Pejabat pemerintah juga tidak jengah menggunakan istilah seperti “bom manusia” atau “jihad corona” ketika mengomentari kantung penyebaran di markas Jemaah Tabligh. 

Eksploitasi COVID-19 untuk paksakan agenda Hindutva 

Menanggapi gelombang Islamofobia, dua organisasi diaspora India di Amerika Serikat, the Indian American Muslim Council (IAMC) dan Hindus For Human Rights (HfHR), mengeluarkan pernyataan bersama, Sabtu (11/4) yang “mengecam tindak mengambinghitamkan” minoritas muslim soal wabah corona, terutama melalui Jemaah Tabligh.

“Pada saat konferensi akbar Tabligh,” tulis kedua organisasi, “India belum memerintahkan pembatasan jarak sosial.” IAMC dan HfHR mengutip Menteri Kesehatan Lav Agarwal yang saat itu masih mengatakan bahwa “virus corona bukan darurat kesehatan,” dan mewanti-wanti penduduk terhadap rasa panik. 

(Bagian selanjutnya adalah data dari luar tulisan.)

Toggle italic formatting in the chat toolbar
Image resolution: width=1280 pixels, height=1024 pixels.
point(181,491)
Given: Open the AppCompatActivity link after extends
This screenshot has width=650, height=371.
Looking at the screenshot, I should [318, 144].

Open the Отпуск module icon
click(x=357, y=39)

Baru empat hari setelah acara yang mengundang ribuan orang di New Delhi itu PM Narendra Modi menetapkan karantina terbatas pada 22 Maret dan lockdown pada 24 Maret

“Sangat memalukan bahwa krisis COVID-19 dieksploitasi oleh mereka yang berkuasa dan berpengaruh untuk mempertajam konflik agama di India,” kata Ahsan Khan, Presiden IAMC dalam surat pernyataan tersebut. 

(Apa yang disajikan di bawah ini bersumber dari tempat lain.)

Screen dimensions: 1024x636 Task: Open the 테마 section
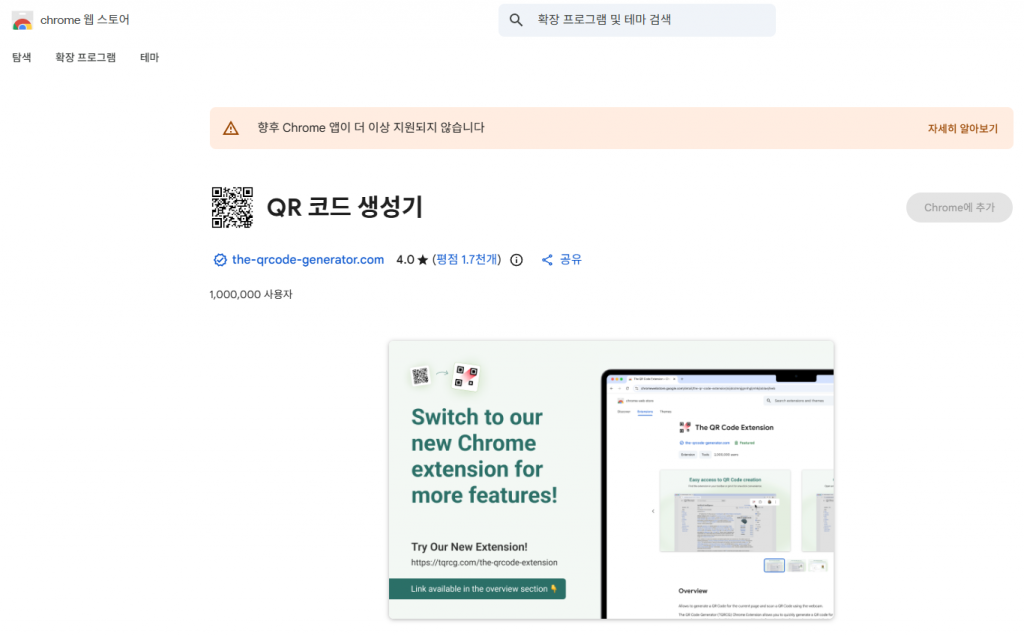click(148, 57)
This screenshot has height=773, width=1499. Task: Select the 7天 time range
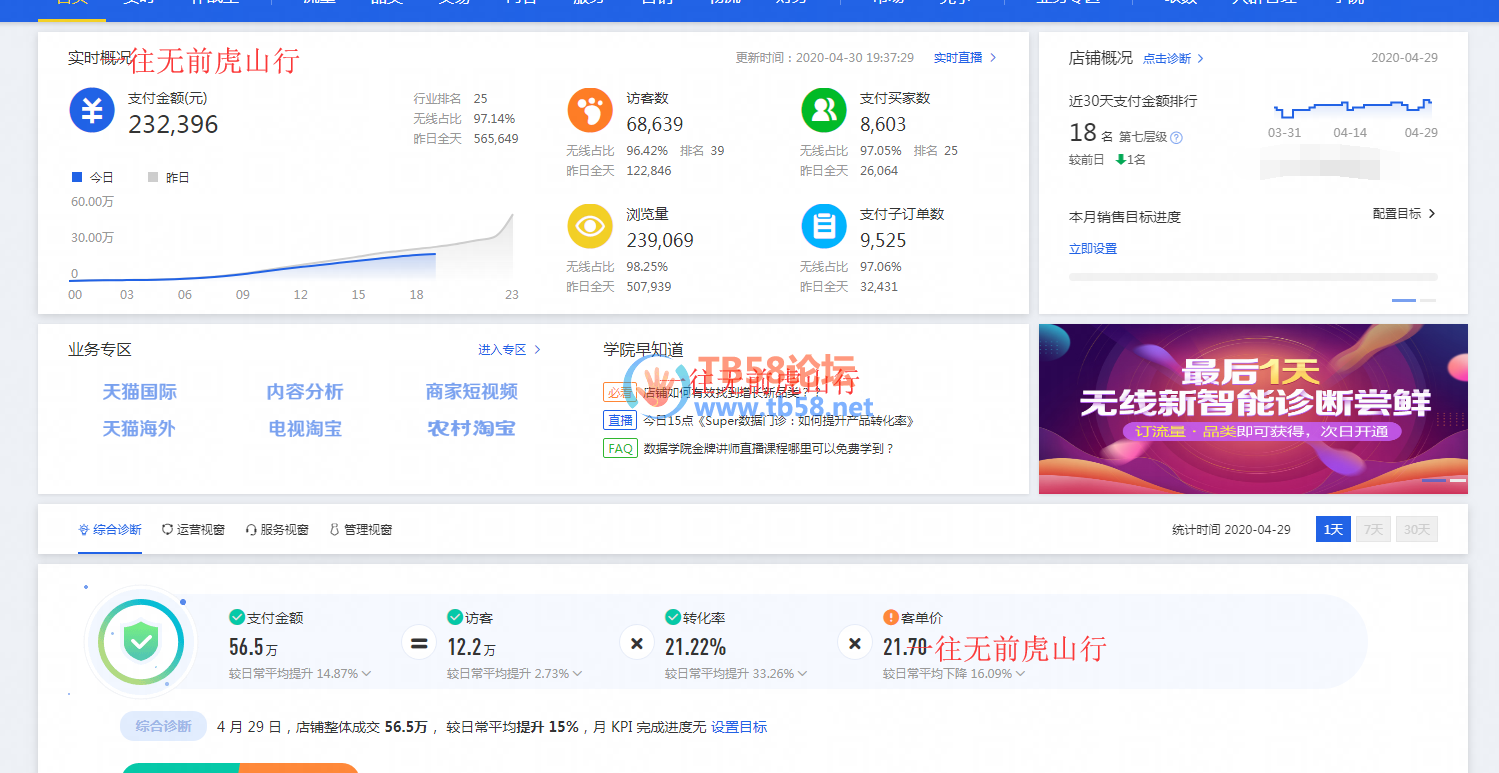click(x=1373, y=529)
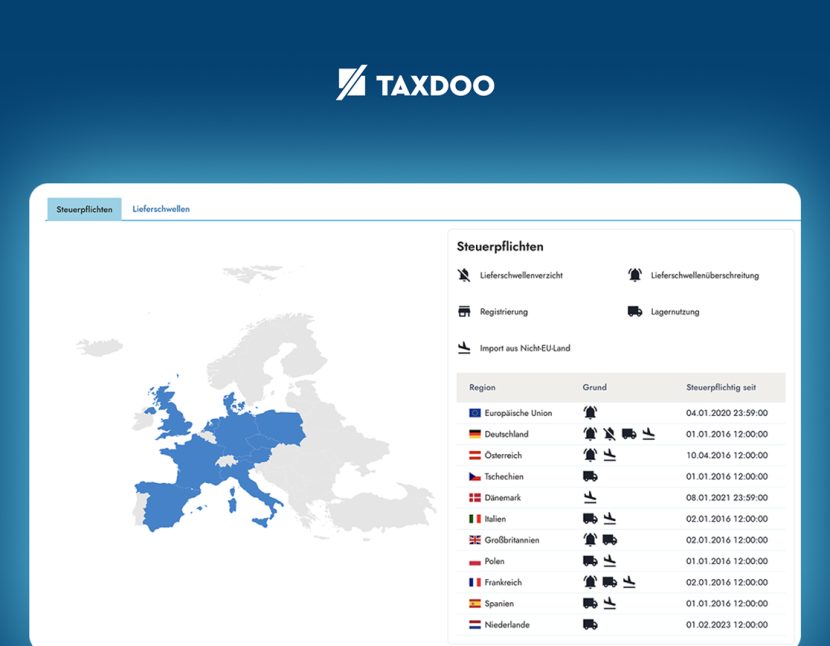Click the Import aus Nicht-EU-Land plane icon

464,348
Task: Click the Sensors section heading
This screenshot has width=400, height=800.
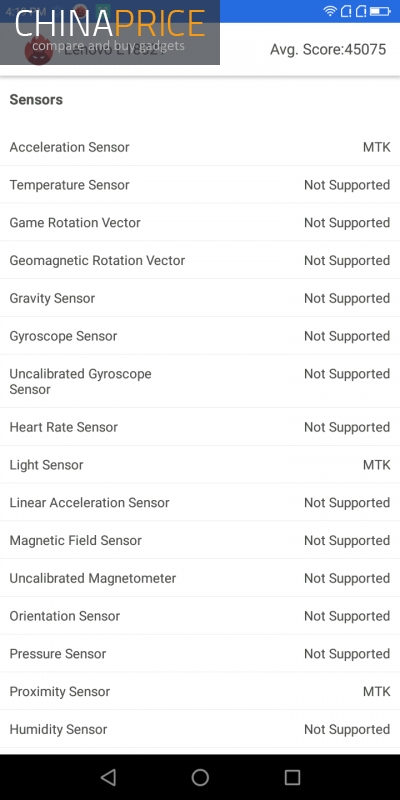Action: pyautogui.click(x=36, y=99)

Adapun Sunita Viswanath, salah stau pendiri organisasi diaspora Hindu di Amerika, HfHR, mendesak PM Modi agar mengecam ujaran pejabat pemerintah yang menjurus kepada Islamofobia. 

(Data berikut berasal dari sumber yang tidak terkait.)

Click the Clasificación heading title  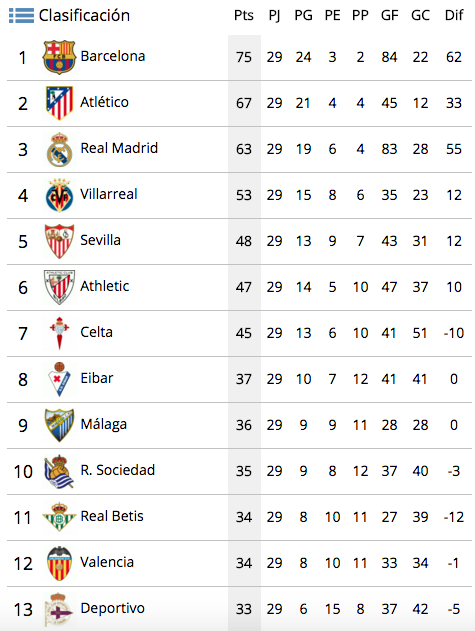(84, 15)
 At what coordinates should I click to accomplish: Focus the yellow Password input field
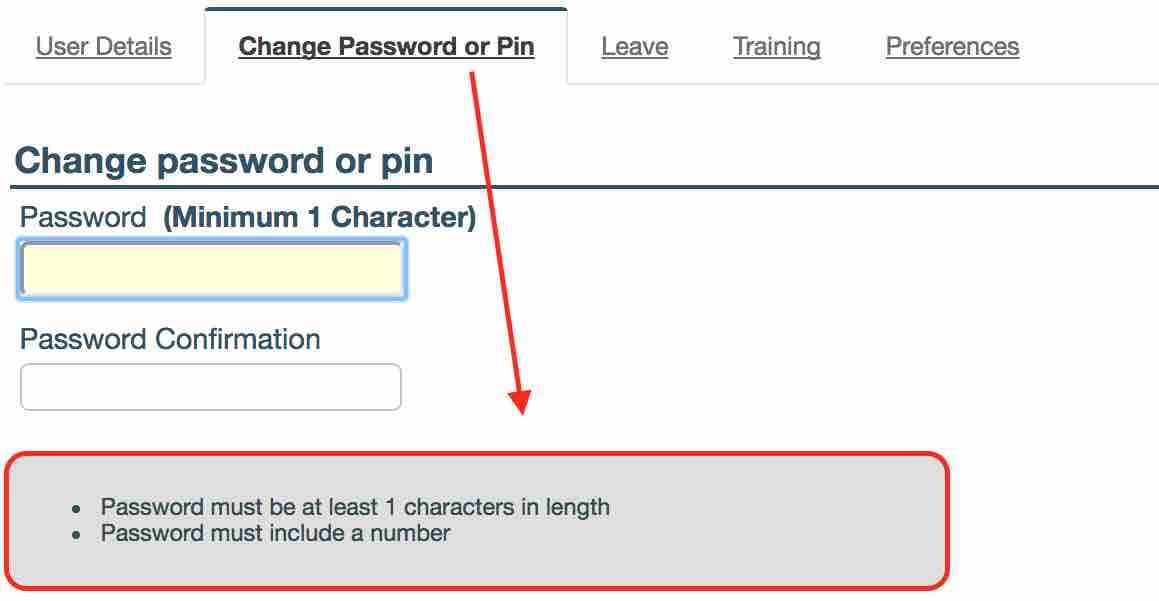(212, 269)
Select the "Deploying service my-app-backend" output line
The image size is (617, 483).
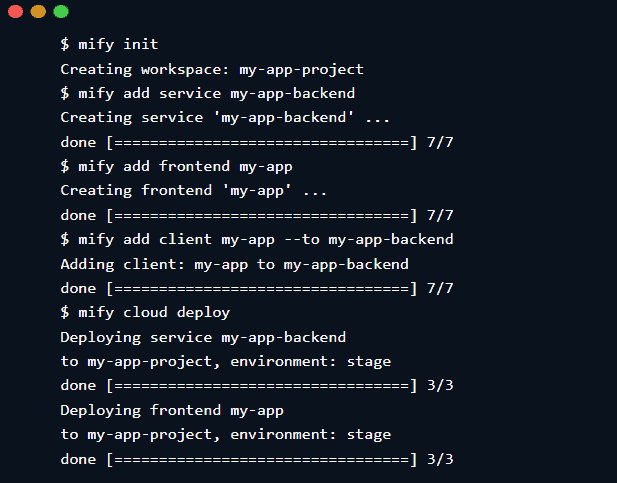(203, 337)
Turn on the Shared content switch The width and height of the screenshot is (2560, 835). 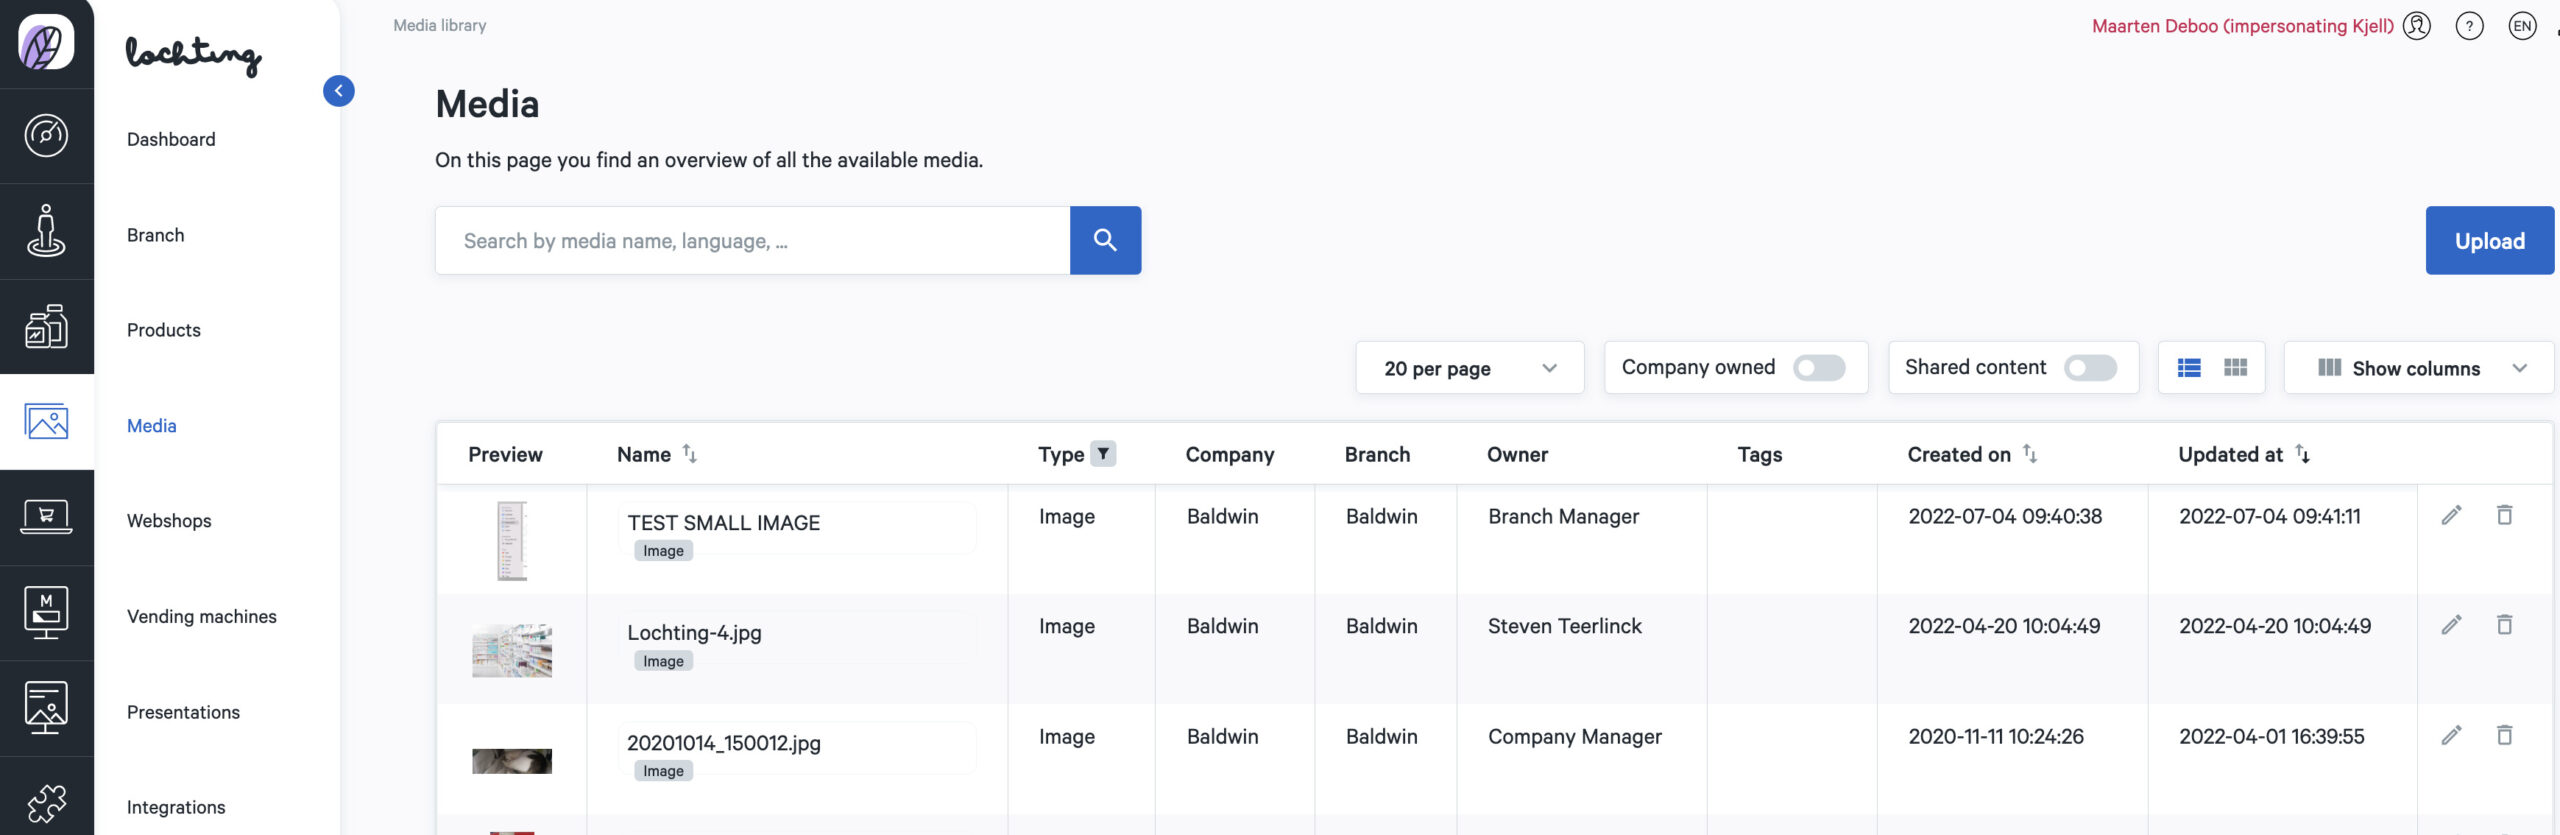coord(2089,368)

“Mempersenjatai COVID-19 untuk memaksakan agenda Hindutva yakni memarjinalisasi kaum muslim merupakan penyimpangan dari ajaran Hindu sendiri,” kata dia. 

IAMC dan HfHR mengeluhkan “level kebencian yang ditumpahkan kepada minoritas muslim oleh media dan tokoh publik memicu peningkatan serangan terhadap kaum muslim,” tulis kedua organisasi.  

“Di sejumlah bagian, imbauan untuk memboikot muslim secara sosial dan ekonomi dijadikan bagian dari respon terhadap krisis kesehatan dan kemanusiaan ini.”